Paul Shields

No. 39
- Position: Running back

Personal information
- Born: January 31, 1976 (age 50) Camp Springs, Maryland, U.S.
- Listed height: 6 ft 1 in (1.85 m)
- Listed weight: 238 lb (108 kg)

Career information
- High school: Paradise Valley (Phoenix, Arizona)
- College: Arizona
- NFL draft: 1999: undrafted

Career history
- Indianapolis Colts (1999)*; Philadelphia Eagles (1999)*; Indianapolis Colts (1999–2000); Arizona Cardinals (2001)*; Kansas City Chiefs (2002)*;
- * Offseason or practice squad member only
- Stats at Pro Football Reference

= Paul Shields (American football) =

American football player (born 1976)

Paul Lamont Shields Jr. (born January 31, 1976) is an American former professional football running back who played two seasons with the Indianapolis Colts of the National Football League (NFL). He played college football at Scottsdale Community College and the University of Arizona.

==Early life and college==
Paul Lamont Shields Jr. was born on January 31, 1976, in Camp Springs, Maryland. He attended Paradise Valley High School in Phoenix, Arizona.

Shields first played college football at Scottsdale Community College.
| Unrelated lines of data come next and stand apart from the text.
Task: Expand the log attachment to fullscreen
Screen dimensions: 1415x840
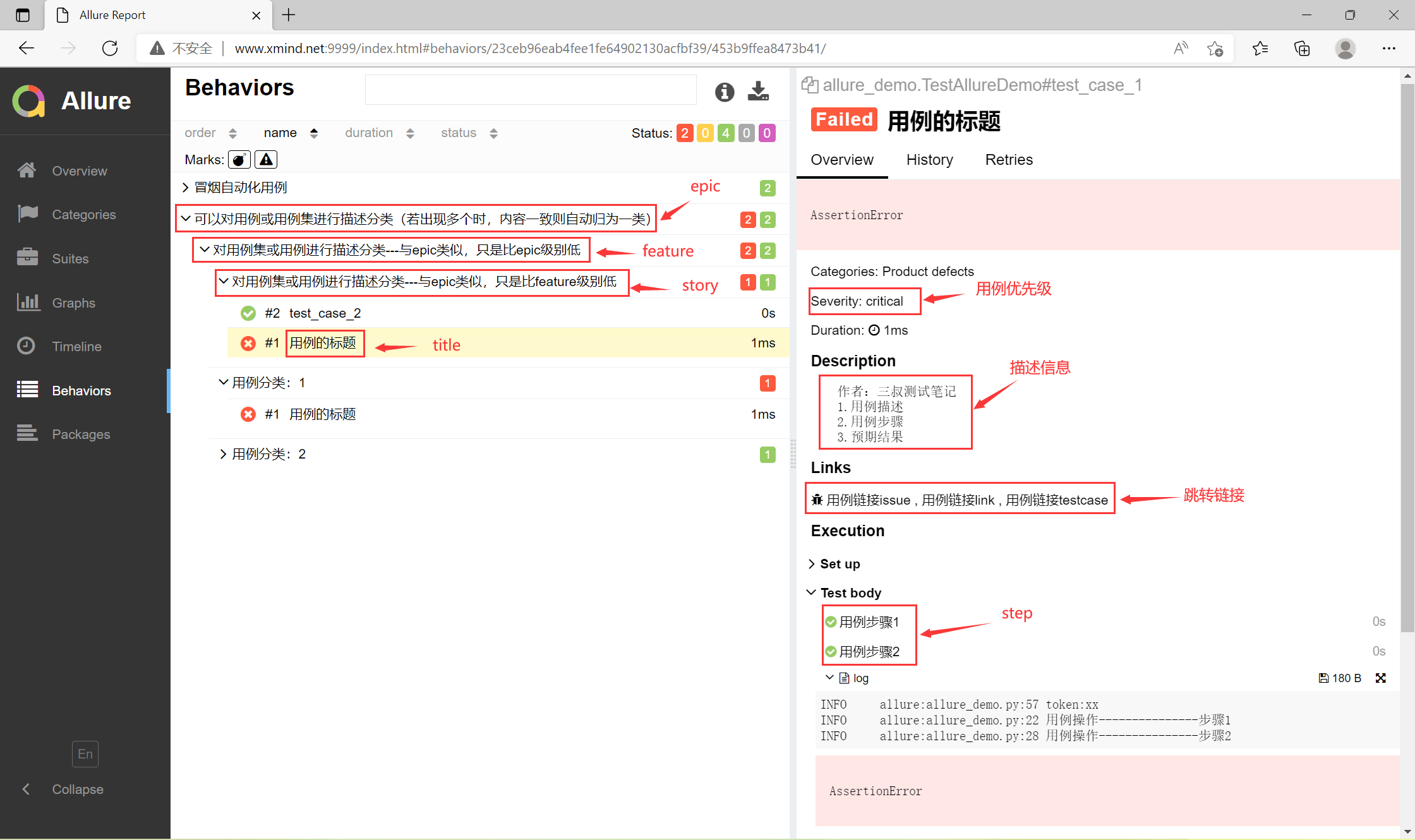Action: point(1381,678)
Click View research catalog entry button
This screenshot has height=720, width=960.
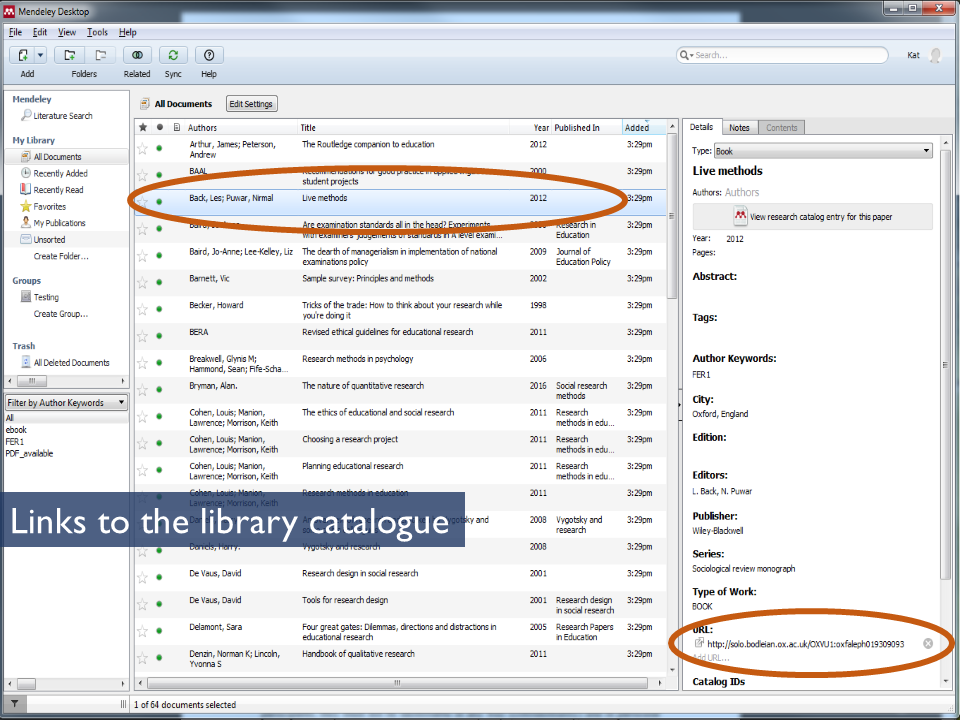point(812,216)
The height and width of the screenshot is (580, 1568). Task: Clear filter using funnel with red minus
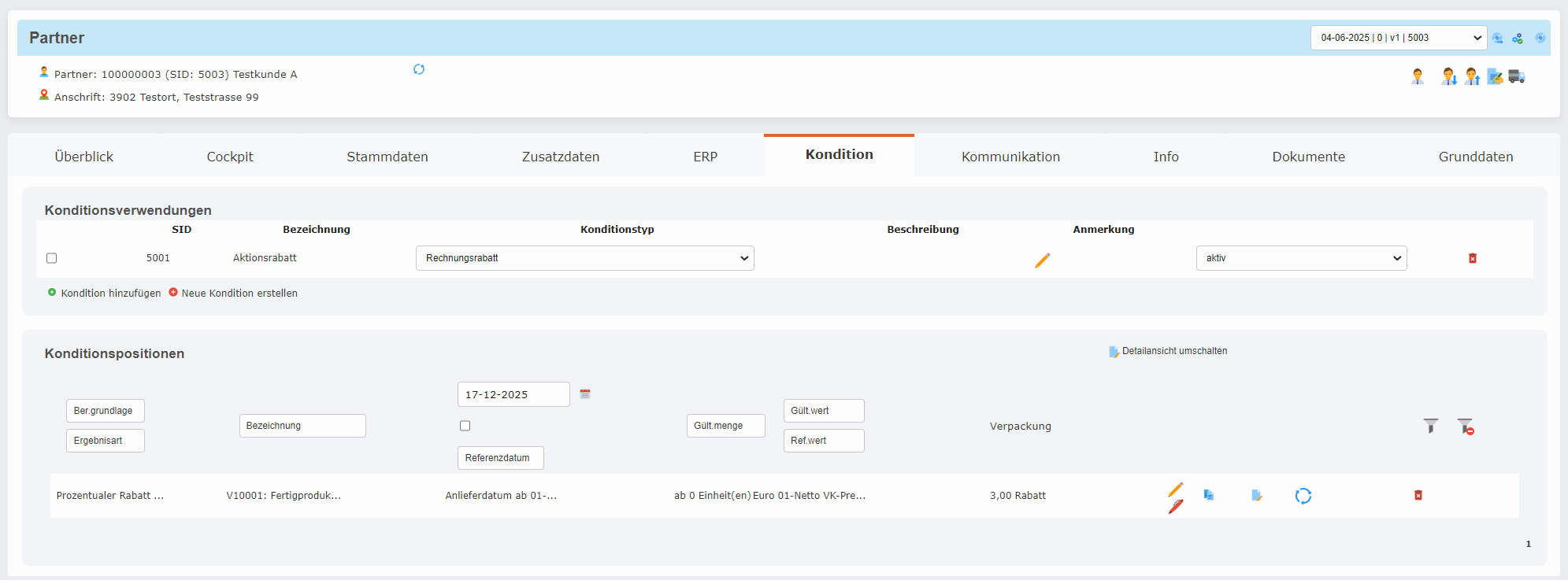(x=1465, y=427)

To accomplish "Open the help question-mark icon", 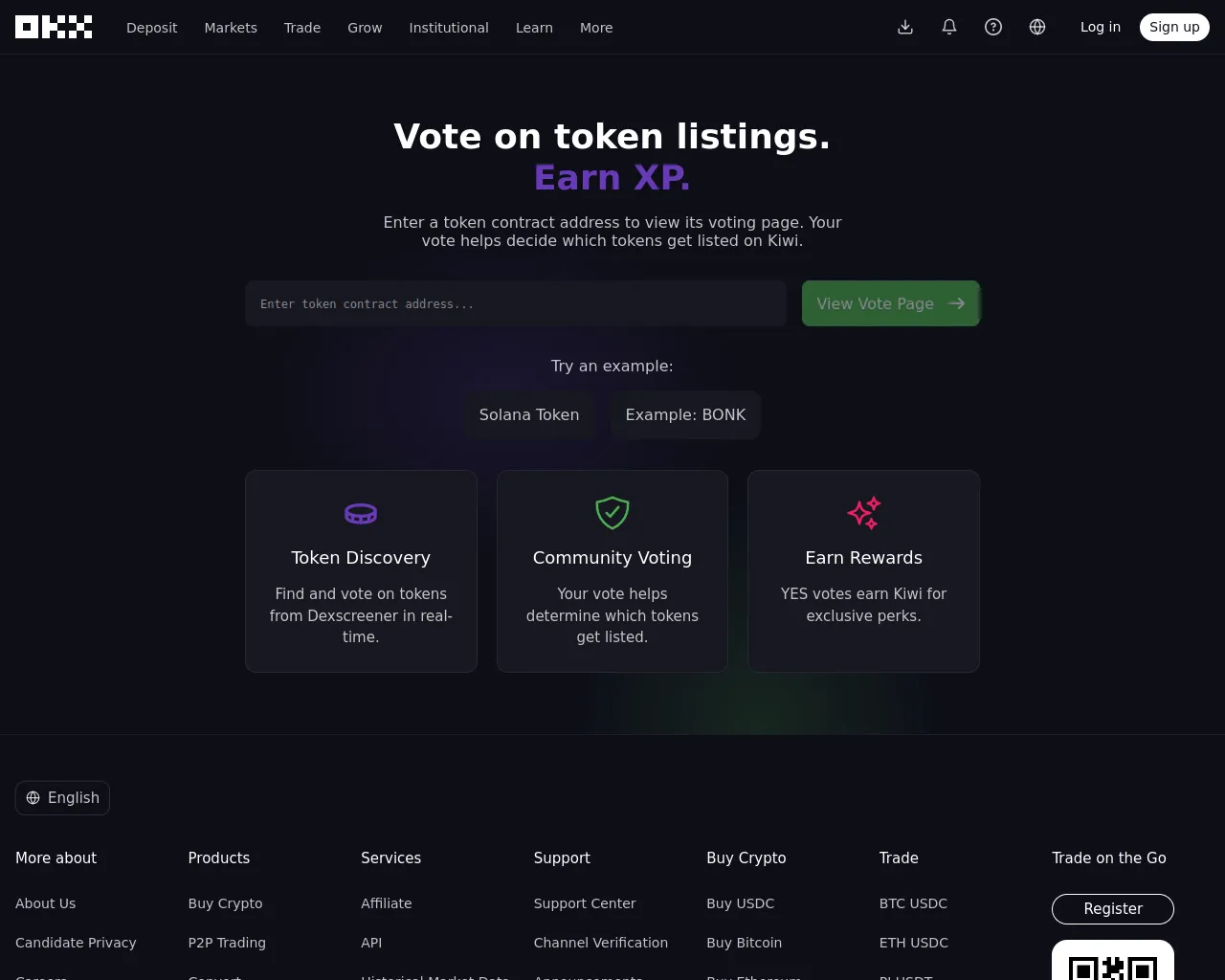I will (993, 27).
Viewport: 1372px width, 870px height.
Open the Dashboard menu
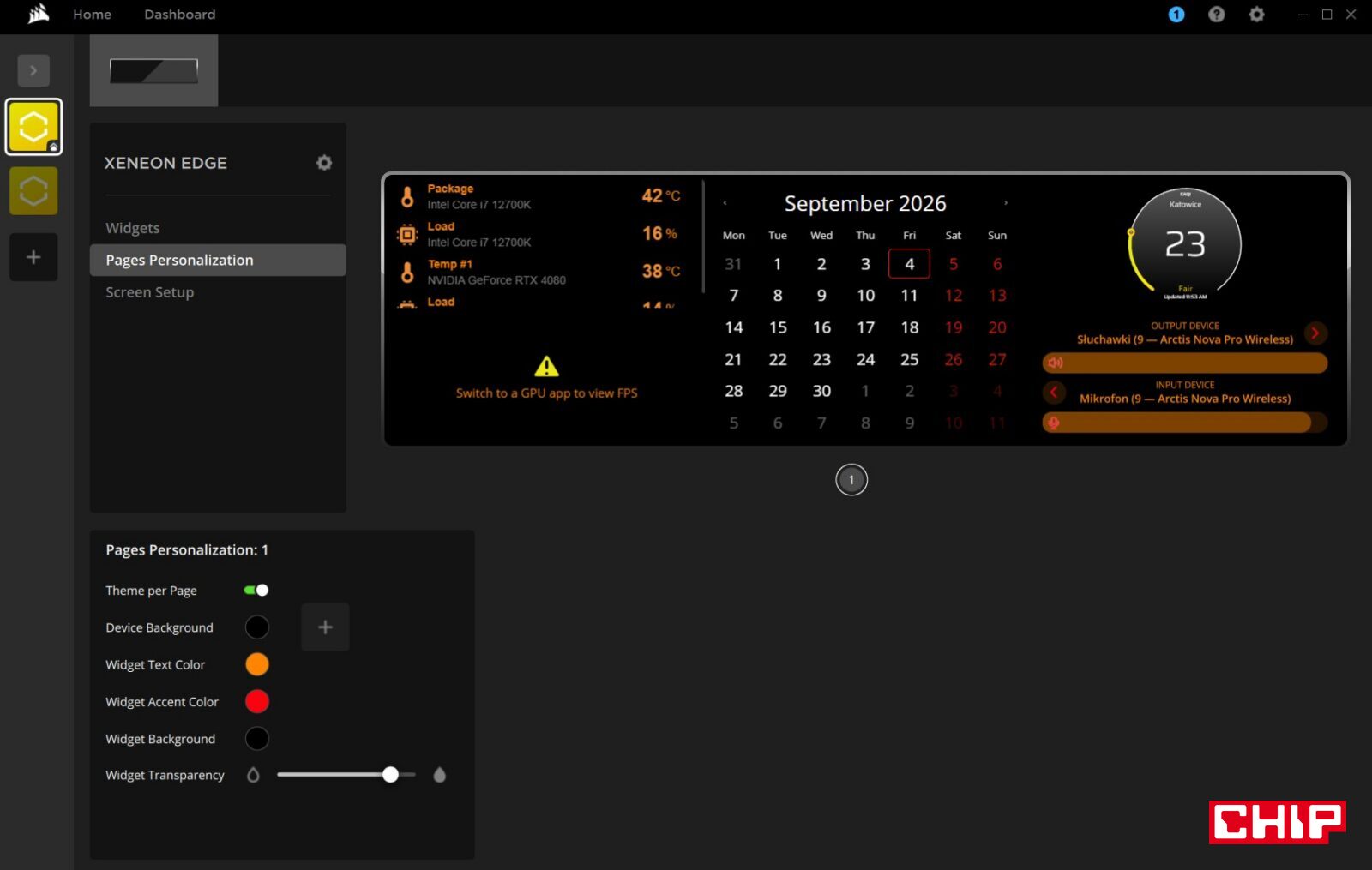tap(180, 15)
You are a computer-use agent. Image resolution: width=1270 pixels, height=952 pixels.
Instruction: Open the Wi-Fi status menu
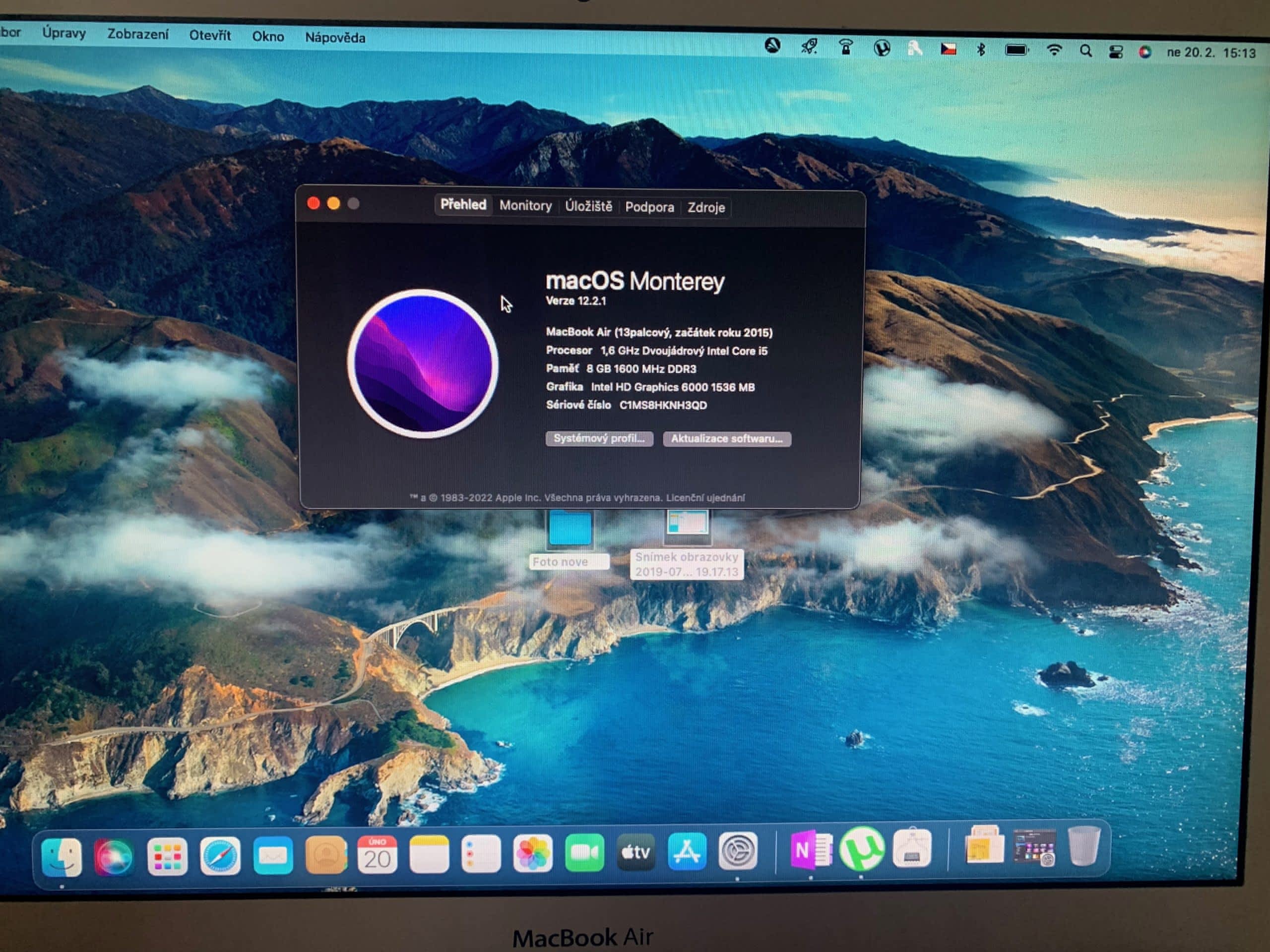(x=1054, y=51)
He then transferred to play for the Arizona Wildcats of the University of Arizona, where he was a two-year letterman from 1997 to 1998. He caught two passes for 47 yards and one touchdown in 1997. Shields rushed 15 times for 51 yards in 1998 while also catching one pass for nine yards.

==Professional career==
Shields signed with the Indianapolis Colts on April 22, 1999, after going undrafted in the 1999 NFL draft. He was released on September 6 and signed to the team's practice squad the next day. He was released by the Colts on September 14, 1999.

Shields was signed to the practice squad of the Philadelphia Eagles on September 21, 1999.

On September 29, 1999, Shields was signed to the Colts' active roster off of the Eagles practice squad. He played in 13 games, starting three, for the Colts during the 1999 season, catching four passes for 37 yards on seven targets while also posting four solo tackles. He also appeared in one playoff game that year, recording one solo tackle and one assisted tackle. Shields became a free agent after the season and re-signed with the Colts. He was released on August 28, 2000. He was re-signed on October 4, released on October 7, and re-signed again on October 9, 2000. Overall, Shields played in seven games for the Colts in 2000 and posted one solo tackle. He became a free agent after the 2001 season and was not offered a tender by the Colts.

Shields signed with the Arizona Cardinals on May 21, 2001. He was released by the Cardinals on September 2, 2001.

Shields was signed by the Kansas City Chiefs on January 16, 2002. He was released by the Chiefs on September 1, 2002.

==Personal life==
Shields and his wife were accused of taking $1.4 million from a couple in a repossessed-home Ponzi scheme in 2012.